GP is first port of call. She will already been flagged up. Then maybe get her an appointment that you could attend with her. If she feels listened to she might feel confident enough to wait to see her Dr (of course that relies on being able to get an appointment which is half three problem in the first place and a whole other thread!) But the dr needs to have a frank talk with her about how to get the right help at the right time.

If she is anything like my mother then good luck with that.

Flowers it's hard, i know xx

MereDintofPandiculation · 15/12/2019 10:35

Why don't you or another siblings move her in? It shouldn't take very long reading the experiences on this board to see why that might not be such a good idea.

Janedownourlane · 15/12/2019 19:13

Thank you to everyone who has replied-I have read and thought about all that you have said.
I hadnt heard of 'frequent fliers' but its good to know that they will see her if she rocks up at A & E but that also she will have been noticed and flagged up.
Thinking about this today, I think there is a combination of loneliness and health anxiety going on. She wouldnt live with us (won't even visit as ironically she says we live too far from a hospital!) and working FT means that I just cant do the 4 hour round trip every week. At the moment I see her every 3-4 weeks, but I have noticed that she has been deliberately shrinking her social group. Health professionals seem to be her 'go to' social contact more and more-if only the GP could prescribe a friend for her!
I may now try and follow this up with her GP and have a chat to her about perhaps getting in touch with her old friends again-not always easy as she can be stubborn and is still quite independent.
Thank you again for all your thoughts-much appreciated and its helped me just to write this down and know that so many of you understand!

OP posts:
thesandwich · 15/12/2019 20:14

At our docs surgery there was a notice about “social prescibing” to help alleviate such problems- does her surgery offer such things?
Or age uk .

BarbaraFromOopNorth · 18/12/2019 19:05

This is my Mum except she loves going to see the GP rather than A&E.

Could you flag it with the GP? My Mum's referred her to a social prescriber who suggested lots of local groups and coffee mornings. It didn't make a jot of difference but I would imagine it might work for some.

Janedownourlane · 18/12/2019 20:17

Hi, thanks Barbara and Sandwich.
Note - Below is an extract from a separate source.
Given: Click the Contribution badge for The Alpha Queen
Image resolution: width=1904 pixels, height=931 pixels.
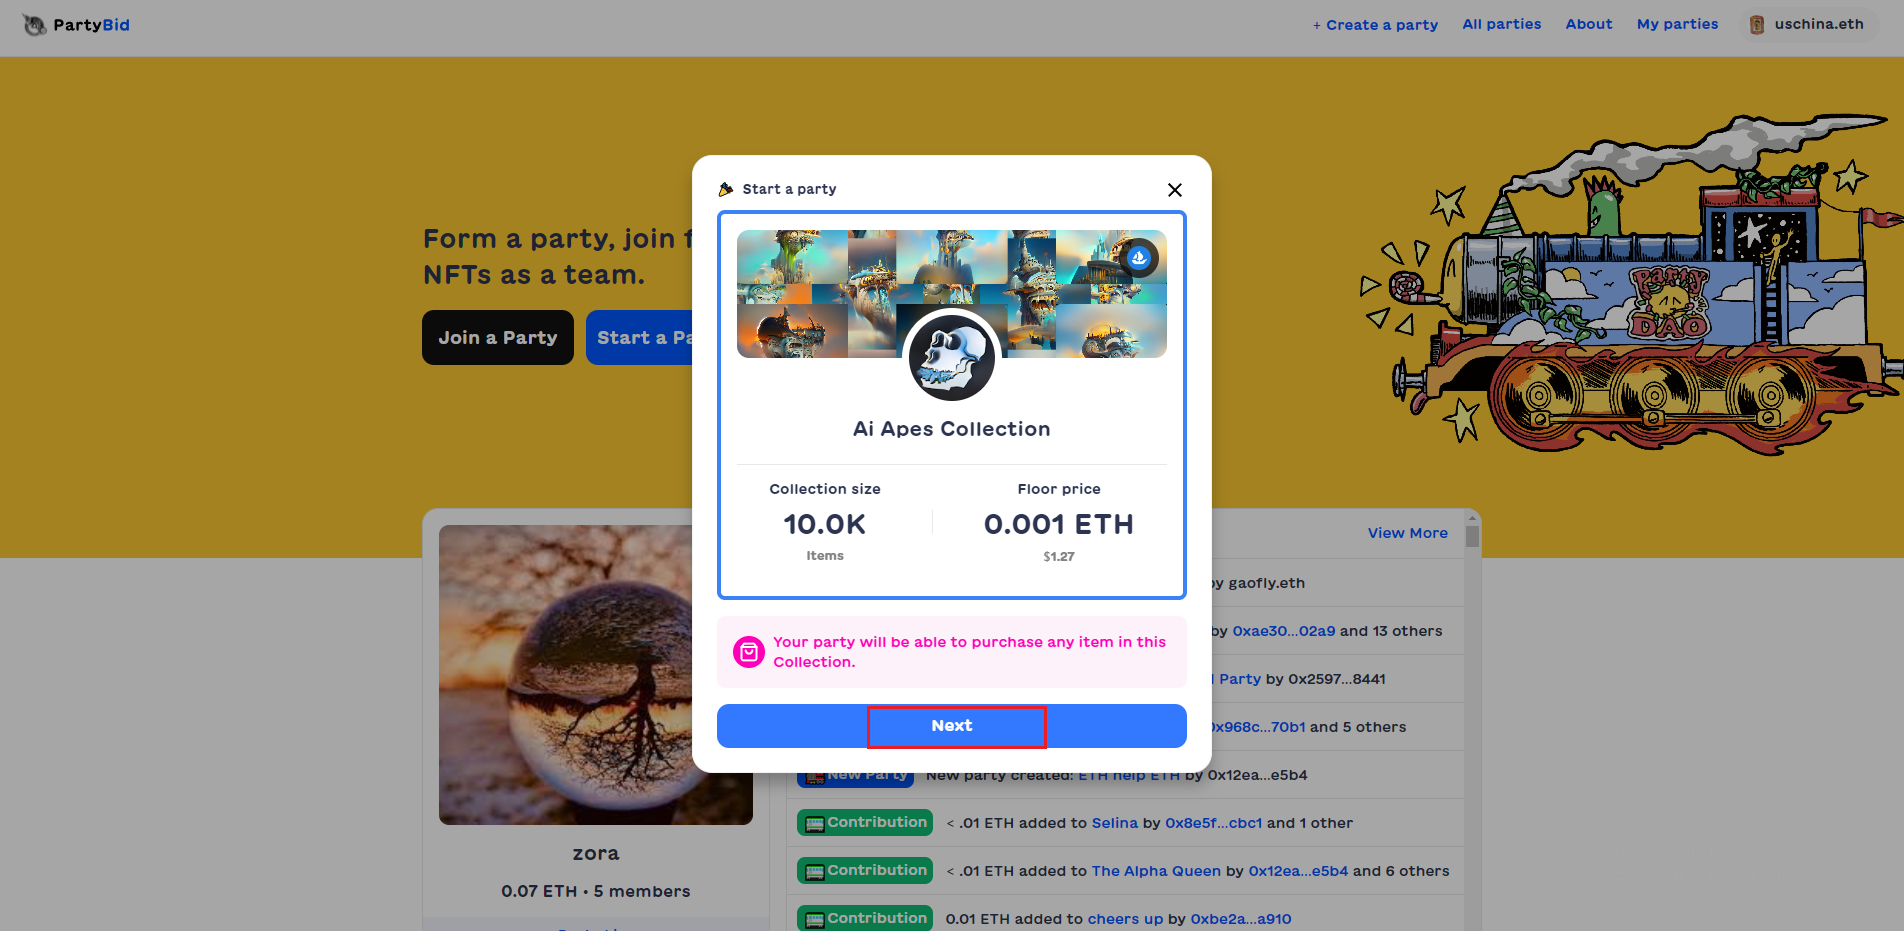Looking at the screenshot, I should click(x=865, y=871).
I will look into social prescribing, it sounds like what she needs, but ha...will she do it? Its hard to motivate her to do things, she says no one speaks to her. There are some retirement flats locally to her that run everything from Tai Chi to knitting baby clothes, but although she promises me she will go, she never does.
Its so difficult when she needs company but wont help herself.
Good to know that its not just her (and me!)
Thanks all.

OP posts:
Juststopit · 18/12/2019 20:22

There a phone line called Silverline which is for the elderly people who are feeling lonely they can ring for a chat or advice. What about Age Uk befriending service? They can provide someone to pop in and see her occasionally and also run activities. A trip or discussion with the gp or practice nurse may also be worth it, there are often frailty teams who specialise in the elderly with health concerns. It is hard I know.